Reafirmar el nuevo reparto del poder mundial en zonas de influencia entre Estados Unidos, Rusia y China constituye su vector principal. No es casual que de manera paralela se advirtiera que en la Cumbre de Alaska y en las recientes conversaciones diplomáticas destinadas a poner fin a la guerra Rusia-Ucrania -celebradas en Ginebra, Doha, Miami y otras ciudades del mundo- se disputará el futuro de Maduro y el de Venezuela. Inclusive, trascendió en la prensa el doble papel de Marco Rubio como halcón en Venezuela y paloma en Ucrania.
Como lo señaló el congresista republicano Carlos Giménez, Venezuela dejará de ser refugio para grupos y naciones extranjeras que operaban bajo el paraguas del chavismo, en alusión a cubanos, chinos, rusos, norcoreanos y miembros de Hezbolá. Ello anticipa el giro estratégico de la política exterior venezolana, ahora bajo la tutela de Washington, a propósito de desarmar la presencia de estos actores que suponen una amenaza a la seguridad nacional de Estados Unidos y sobre todo en su patio trasero. Venezuela como plataforma de potencias extranjeras anti-Estados Unidos expone la lucha global y encarnizada entre Washington y sus enemigos.
En este contexto, derribar la arquitectura criminal y financiera de los cárteles no responde únicamente a una lógica de combate al delito, sino a la necesidad de impedir que estas redes financien, empoderen y redistribuyan recursos ilícitos hacia países adversarios de Estados Unidos. Estrangular la arteria venezolana se inserta, además, en el objetivo estratégico de propiciar el anhelado cambio político en Cuba. Romper el eje Caracas–La Habana se antoja indispensable dentro del pensamiento de Marco Rubio, el súperministro, Secretario de Estado y Asesor de Seguridad Nacional, hijo de inmigrantes cubanos.
El mensaje para América Latina es implacable y contundente: Trump no tolerará injerencia de potencias extracontinentales en el hemisferio. “América para los americanos” deja de ser consigna histórica para transformarse en doctrina operativa. Con ella, se abre una nueva época intervencionista con injerencias militares, gobiernos tutelados y operaciones abiertas y encubiertas con base en la política de los negocios jugosos, diplomacia transaccional y el botín extractivista: la amalgama alineada a los intereses estratégicos de Estados Unidos.
Venezuela es un nodo clave del crimen organizado trasnacional, a pesar de su rol marginal en el narcotráfico internacional. Sólo el 8% de la cocaína que se transporta de Sudamérica transita por Venezuela. No obstante, ahí operan los cárteles, las megabandas criminales y los poderosos grupos ligados al Estado y a los militares. Venezuela es cuna de mafias integradas, grupos paramilitares y remanentes de guerrillas -como colectivos del ELN-, sostenidos por una economía paralela basadas en los negocios ilícitos y minería ilegal.

# Material proporcionado
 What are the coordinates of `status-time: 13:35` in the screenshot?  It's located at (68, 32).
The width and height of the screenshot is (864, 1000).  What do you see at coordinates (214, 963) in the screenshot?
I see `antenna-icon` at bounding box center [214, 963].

# Detalles de la tarea
Devuelve sin ningún cambio el tramo del texto sobre Venezuela que va desde "Como lo señaló" hasta "y sus enemigos.".

# Respuesta del ejercicio
Como lo señaló el congresista republicano Carlos Giménez, Venezuela dejará de ser refugio para grupos y naciones extranjeras que operaban bajo el paraguas del chavismo, en alusión a cubanos, chinos, rusos, norcoreanos y miembros de Hezbolá. Ello anticipa el giro estratégico de la política exterior venezolana, ahora bajo la tutela de Washington, a propósito de desarmar la presencia de estos actores que suponen una amenaza a la seguridad nacional de Estados Unidos y sobre todo en su patio trasero. Venezuela como plataforma de potencias extranjeras anti-Estados Unidos expone la lucha global y encarnizada entre Washington y sus enemigos.